# Problem:
Here are some records; copy every line that holds the word "Given".

+ + + + + + +

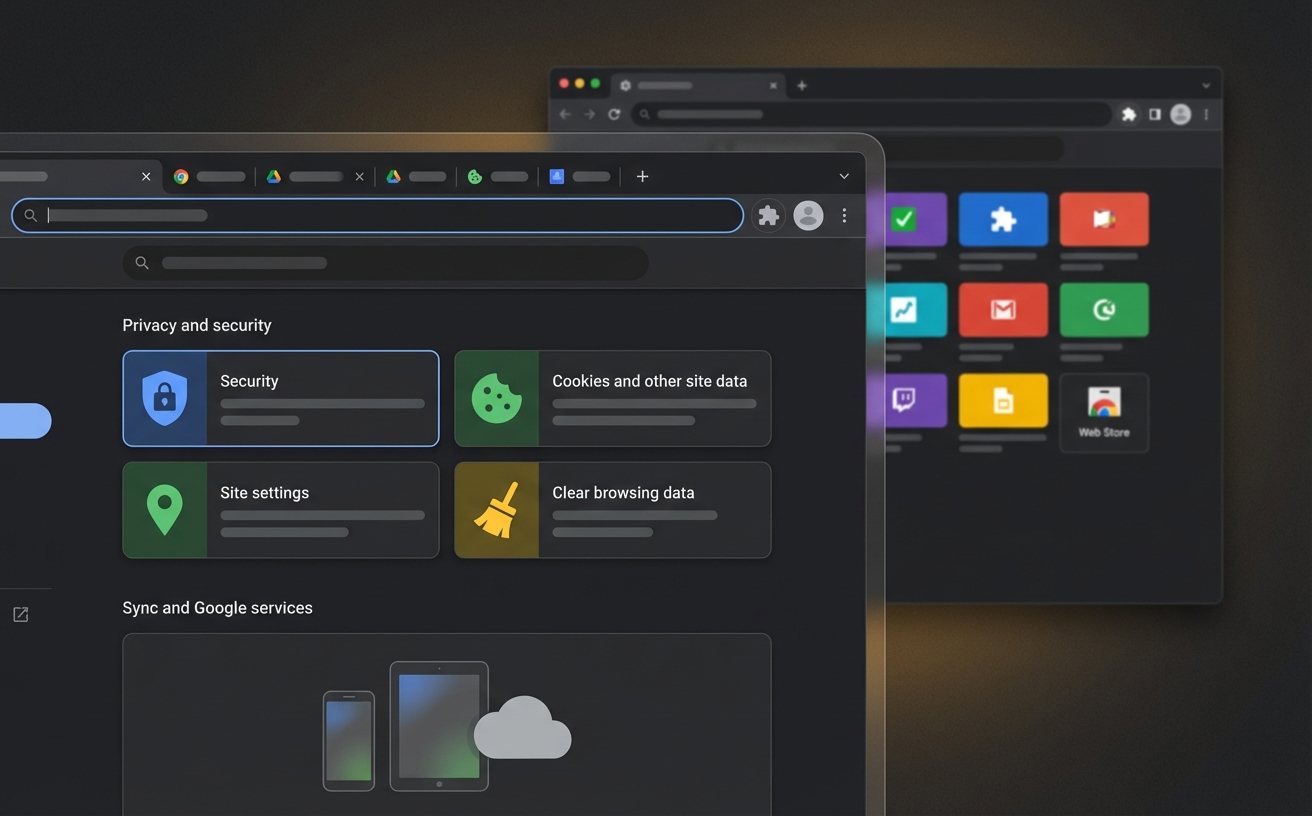Click the red Gmail app tile
Image resolution: width=1312 pixels, height=816 pixels.
(x=1003, y=310)
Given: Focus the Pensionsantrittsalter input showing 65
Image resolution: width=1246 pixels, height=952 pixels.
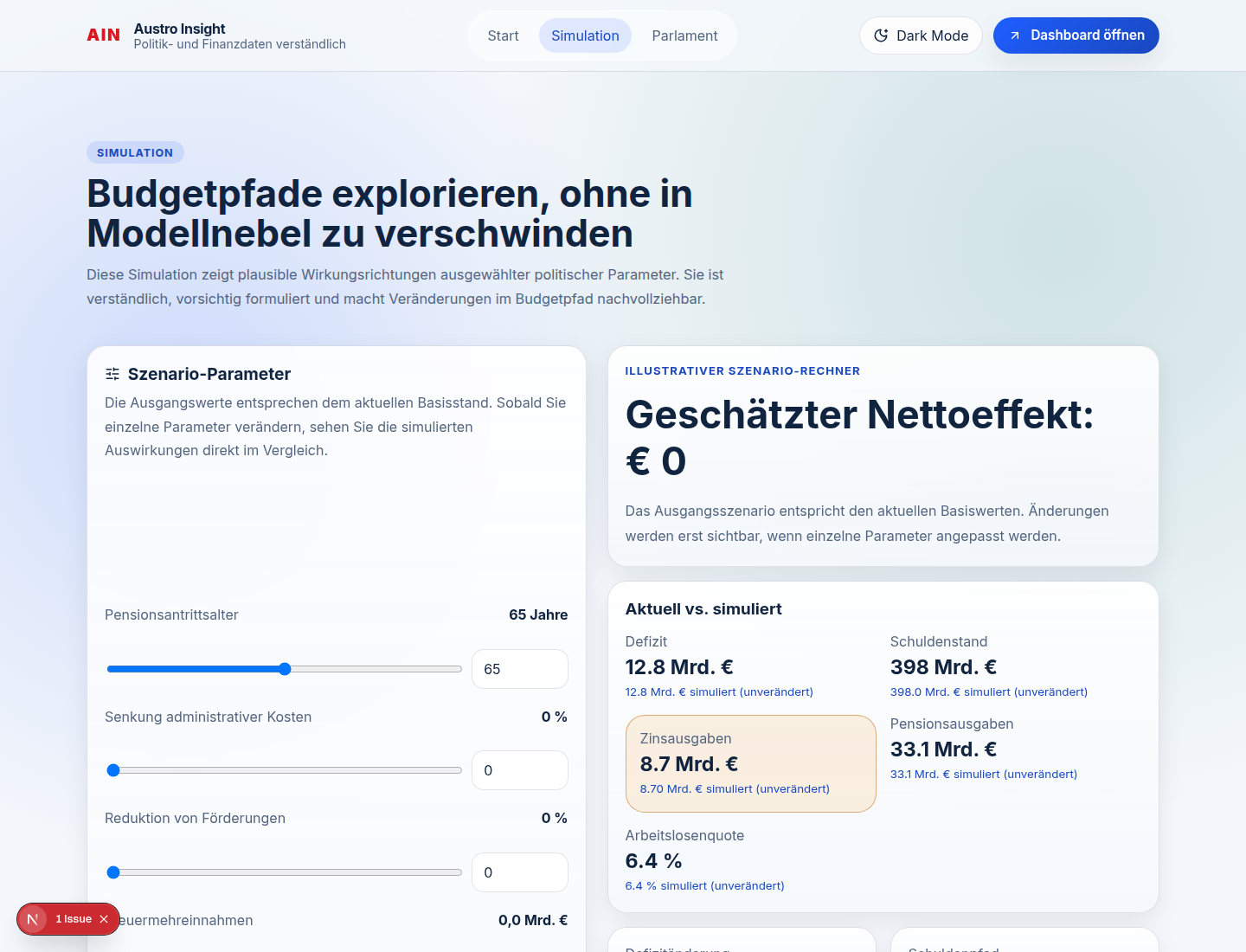Looking at the screenshot, I should click(x=519, y=669).
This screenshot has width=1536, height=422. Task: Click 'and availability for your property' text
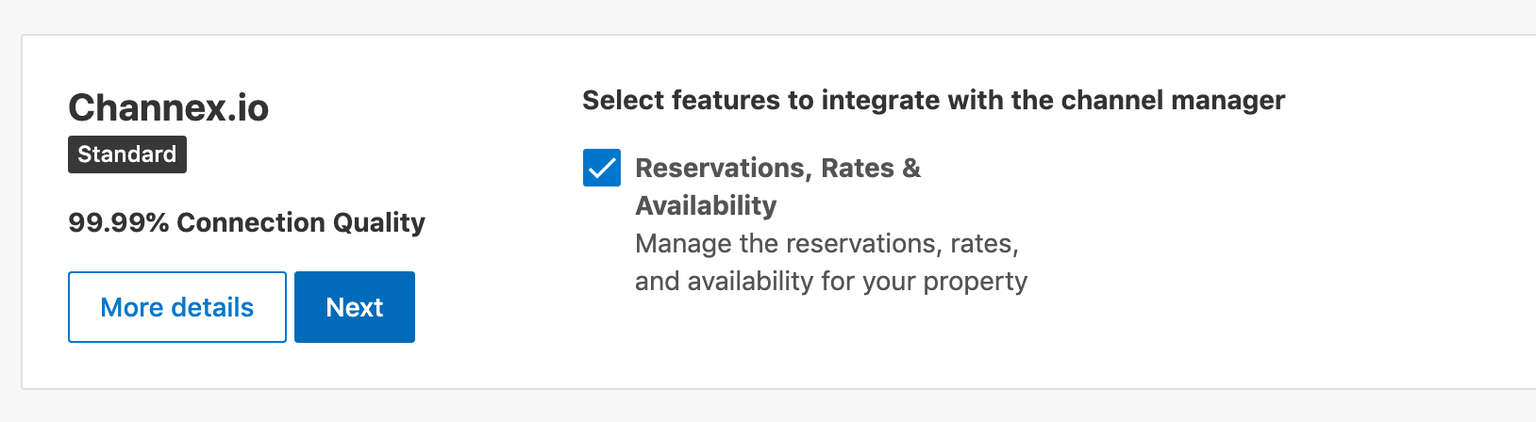(831, 281)

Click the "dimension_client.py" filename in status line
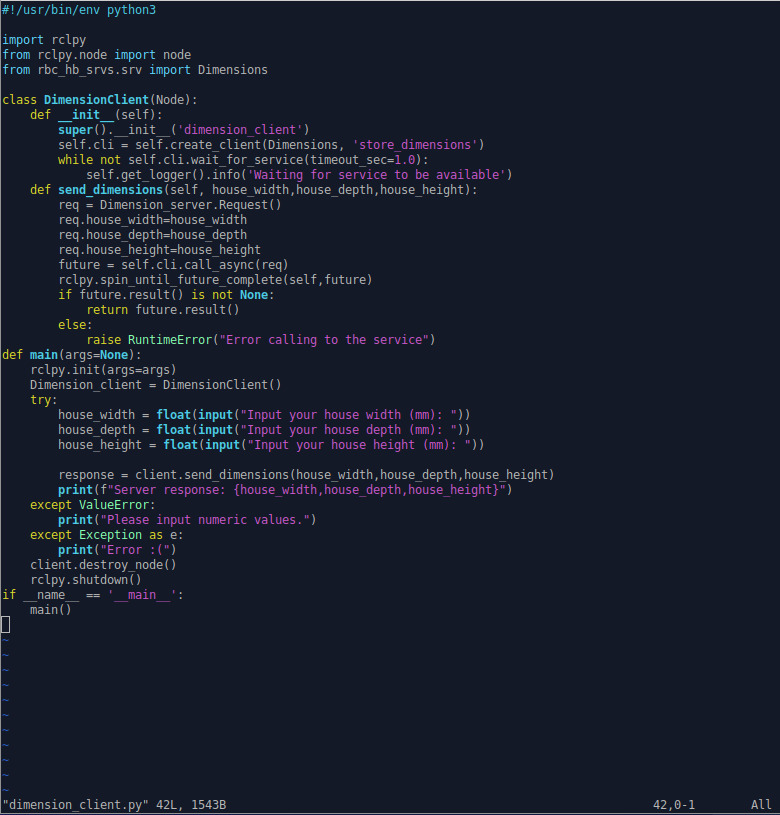(75, 805)
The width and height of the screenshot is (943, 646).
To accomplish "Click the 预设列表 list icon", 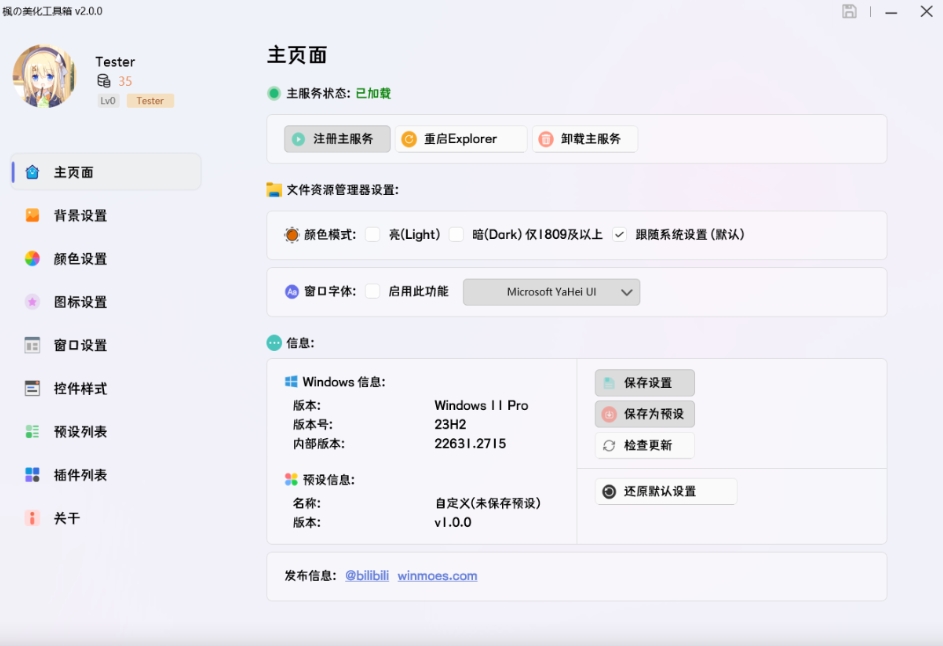I will pos(33,432).
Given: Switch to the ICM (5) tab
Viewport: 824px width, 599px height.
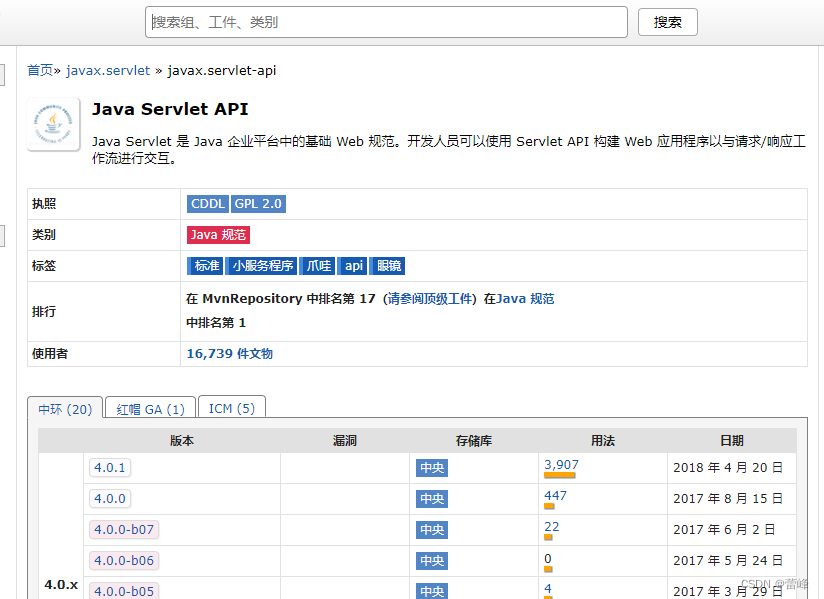Looking at the screenshot, I should pyautogui.click(x=232, y=408).
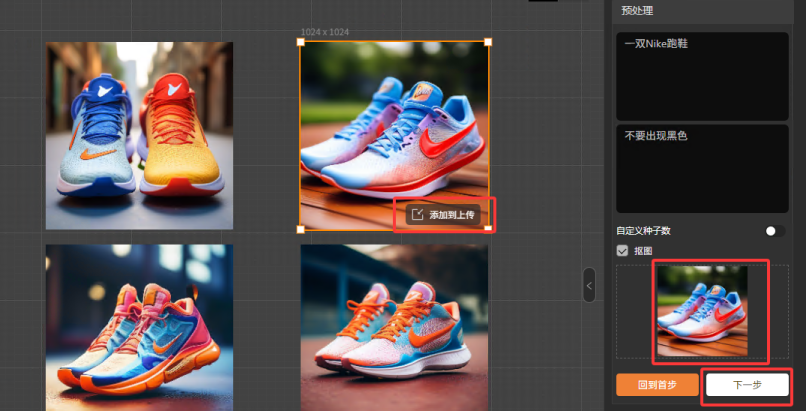The height and width of the screenshot is (411, 806).
Task: Check the 抠图 checkbox
Action: (x=623, y=251)
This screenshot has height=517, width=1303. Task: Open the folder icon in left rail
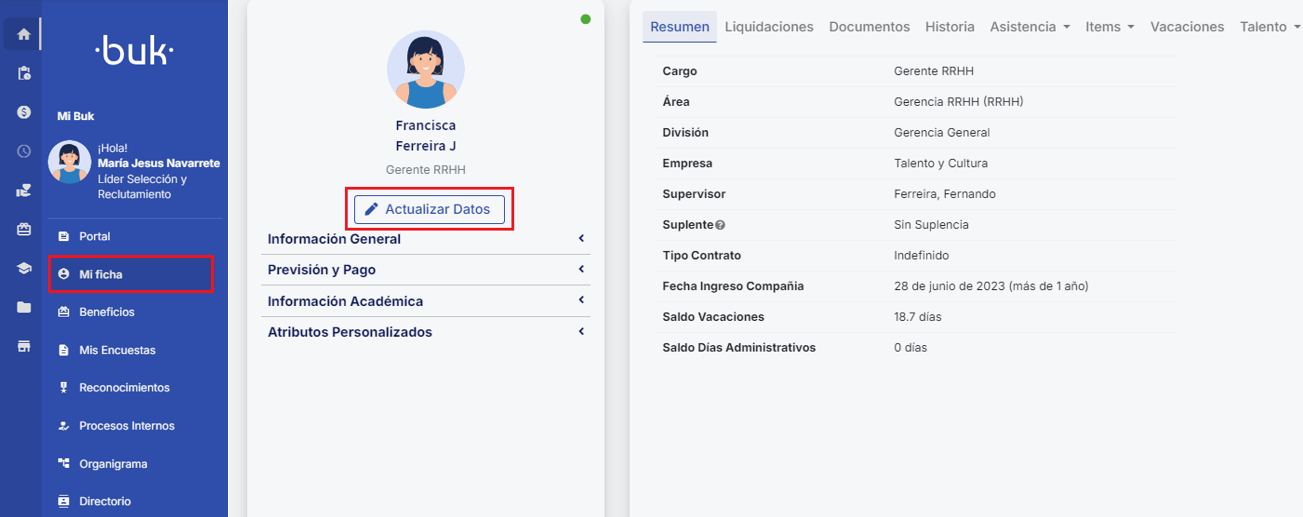23,307
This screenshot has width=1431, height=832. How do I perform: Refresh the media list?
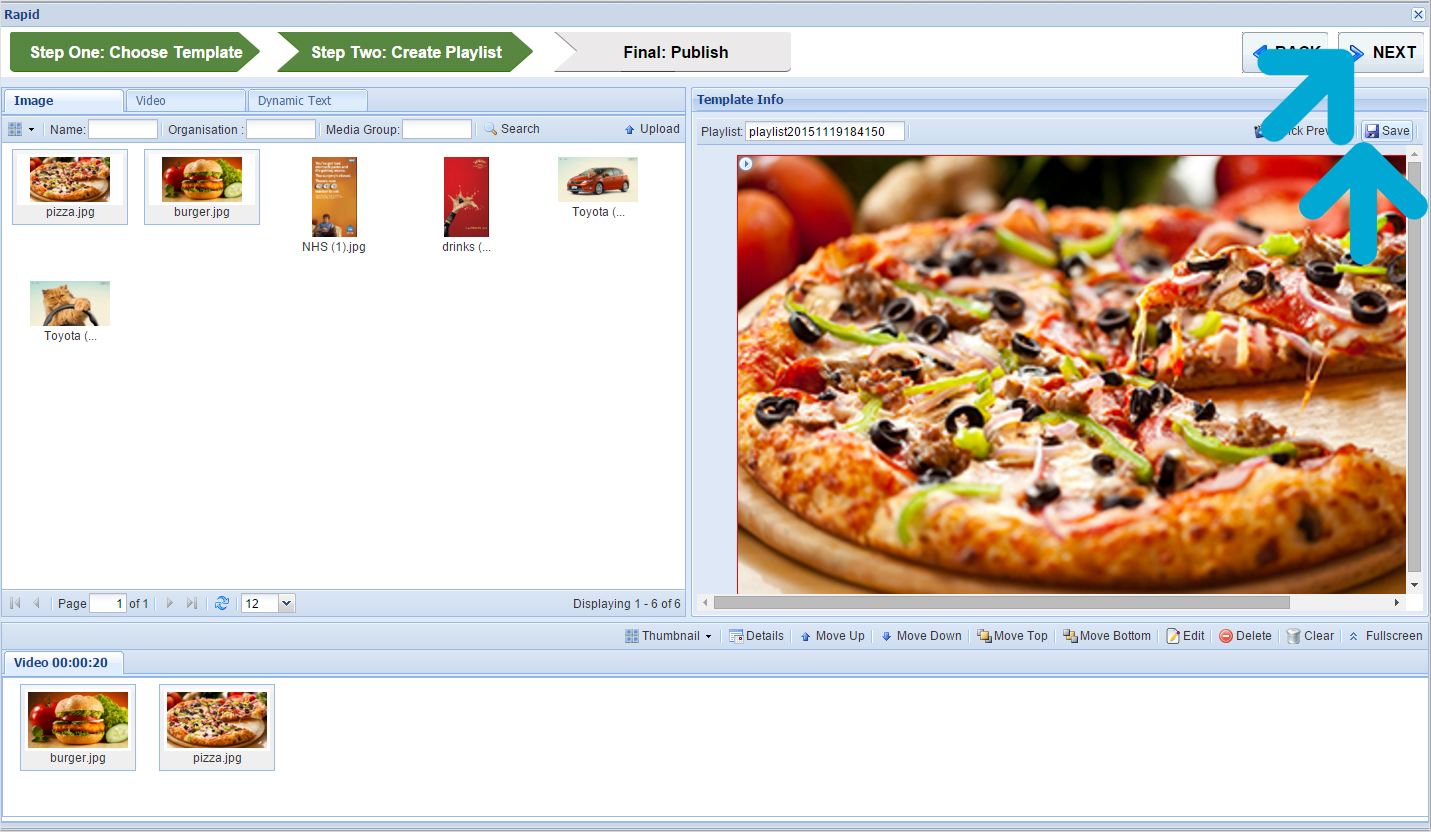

+ + + + + + +

# Solution to the problem:
Given: Focus the Pensionsantrittsalter input showing 65
Given: Switch to the ICM (5) tab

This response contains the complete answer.